Dokument
━━━━━━━━━━

Die fällige Reparatur ist eine Anpassung unserer Toilettenleitung. Sie verstopft immer wieder und muss erweitert werden. Alle abführenden Leitungen werden erneuert und wir fahren hoffentlich mit einer funktionierenden Toilette weiter. Gemeinsam mit Thorsten beschaue ich per Video den Rumpf und wir beschließen, dass ein neues Anti-Fouling nicht schlecht wäre. Da sparen wir einmal kranen im nächsten Frühjahr (alle 2 Jahre muss das gemacht werden). Antifouling schützt das Unterwasserschiff von Bewuchs und Muscheln.

Auch das Antifouling für die Propeller sind fällig – das hatten wir schon geplant selbst zu erledigen.
Am nächsten Morgen kommen die Servicemitarbeiter und fangen mit der Toilette an. Super! Ich frage im „technical departement“ vorsichtig nach, ob Antifouling in den nächsten 2 Tagen gemacht werden könne. Es kann! 2 Tage später wird auch das erledigt. Inzwischen bin ich gefühlte 50-mal die Leiter rauf- und runtergestiegen, um zur Toilette zu gehen, einzukaufen, Wäsche zu waschen, Holz und Propeller zu streichen, Eis zu essen …. Und nicht zu vergessen: den gut sortierten Marine-Shop aufzusuchen, um Pinsel zu kaufen, Schwimmleine fürs Dinghi (endlich!), Farbe für die Propeller und so dies und das mehr oder weniger Nützliche, was wir „unbedingt“ brauchen.

Alles in Allem ist dieser Aufenthalt an Land zwar sehr unbequem, aber sehr effektiv. Die Marina Cleopatra ist bestens organisiert, eine riesig große Trockenmarina mit mehreren Kränen, die auch sehr große Boote an Land heben können, mit Marine-Shop, Self-laundry, Sanitäranlagen und einer sehr guten Organisation. Alles wurde sorgfältig und mit guter Kommunikation ausgeführt. Und so werden wir auch termingerecht am Samstagmorgen wieder ins Wasser gelassen und können unsere Tour fortsetzen.

━━━━━━━━━━

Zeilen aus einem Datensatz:
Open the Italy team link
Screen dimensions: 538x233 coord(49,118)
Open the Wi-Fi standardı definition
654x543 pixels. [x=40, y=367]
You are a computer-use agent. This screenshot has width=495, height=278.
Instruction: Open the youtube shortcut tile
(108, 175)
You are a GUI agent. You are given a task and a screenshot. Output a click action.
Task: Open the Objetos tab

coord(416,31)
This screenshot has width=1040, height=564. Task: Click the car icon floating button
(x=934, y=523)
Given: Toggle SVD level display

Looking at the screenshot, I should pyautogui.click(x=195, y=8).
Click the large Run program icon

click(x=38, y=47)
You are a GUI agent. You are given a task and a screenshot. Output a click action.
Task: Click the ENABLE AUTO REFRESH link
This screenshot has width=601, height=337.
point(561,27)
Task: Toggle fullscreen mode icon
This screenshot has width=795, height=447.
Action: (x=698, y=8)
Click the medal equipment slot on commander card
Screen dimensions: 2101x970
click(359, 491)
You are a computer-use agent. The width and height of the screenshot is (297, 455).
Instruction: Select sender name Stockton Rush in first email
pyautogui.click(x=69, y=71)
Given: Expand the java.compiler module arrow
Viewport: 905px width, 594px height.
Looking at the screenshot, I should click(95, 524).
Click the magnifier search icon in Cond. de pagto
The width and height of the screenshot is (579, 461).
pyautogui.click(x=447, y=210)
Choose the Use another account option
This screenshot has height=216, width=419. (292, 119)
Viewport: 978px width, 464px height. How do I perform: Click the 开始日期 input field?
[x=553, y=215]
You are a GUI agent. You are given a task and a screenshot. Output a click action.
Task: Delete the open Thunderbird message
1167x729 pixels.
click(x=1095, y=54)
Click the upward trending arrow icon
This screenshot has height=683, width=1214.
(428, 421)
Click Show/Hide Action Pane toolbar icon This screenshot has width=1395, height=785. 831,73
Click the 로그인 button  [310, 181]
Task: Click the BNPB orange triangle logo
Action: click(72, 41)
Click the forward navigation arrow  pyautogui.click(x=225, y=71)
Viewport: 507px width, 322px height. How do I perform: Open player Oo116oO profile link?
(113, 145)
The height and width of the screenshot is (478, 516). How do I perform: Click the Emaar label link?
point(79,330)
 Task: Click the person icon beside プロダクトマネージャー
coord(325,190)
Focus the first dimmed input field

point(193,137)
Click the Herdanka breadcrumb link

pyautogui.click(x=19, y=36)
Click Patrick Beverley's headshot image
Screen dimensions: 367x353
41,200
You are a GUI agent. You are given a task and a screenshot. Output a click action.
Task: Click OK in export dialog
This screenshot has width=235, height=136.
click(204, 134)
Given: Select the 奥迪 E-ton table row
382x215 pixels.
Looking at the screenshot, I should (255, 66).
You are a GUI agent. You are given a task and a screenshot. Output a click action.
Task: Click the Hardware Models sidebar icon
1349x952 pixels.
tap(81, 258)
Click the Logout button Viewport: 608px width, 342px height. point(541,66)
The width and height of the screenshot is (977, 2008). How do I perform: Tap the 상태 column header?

━━━━━━━━━━

Deine Aufgaben
• 1. An welchem Tag wird das Boot laut dem Bericht über den Werftaufenthalt wieder ins Wasser gelassen?
• 2. Bring die Zeilen der Liste von der Zeile mit „Click the magnifier“ bis einschließlich der Zeile mit „[x=553, y=215]“ in eine Markdown-Tabelle mit den Spalten „Nr.“ und „Zeile“. Leere Zeilen lässt du weg.
Der Bericht und die Liste haben nichts miteinander zu tun und stammen aus verschiedenen Quellen.

Gegebene Antworten
• 1. Am Samstagmorgen.

• 2.
| Nr. | Zeile |
|---|---|
| 1 | Click the magnifier search icon in Cond. de pagto |
| 2 | The width and height of the screenshot is (579, 461). |
| 3 | pyautogui.click(x=447, y=210) |
| 4 | Choose the Use another account option |
| 5 | This screenshot has height=216, width=419. (292, 119) |
| 6 | Viewport: 978px width, 464px height. How do I perform: Click the 开始日期 input field? |
| 7 | [x=553, y=215] |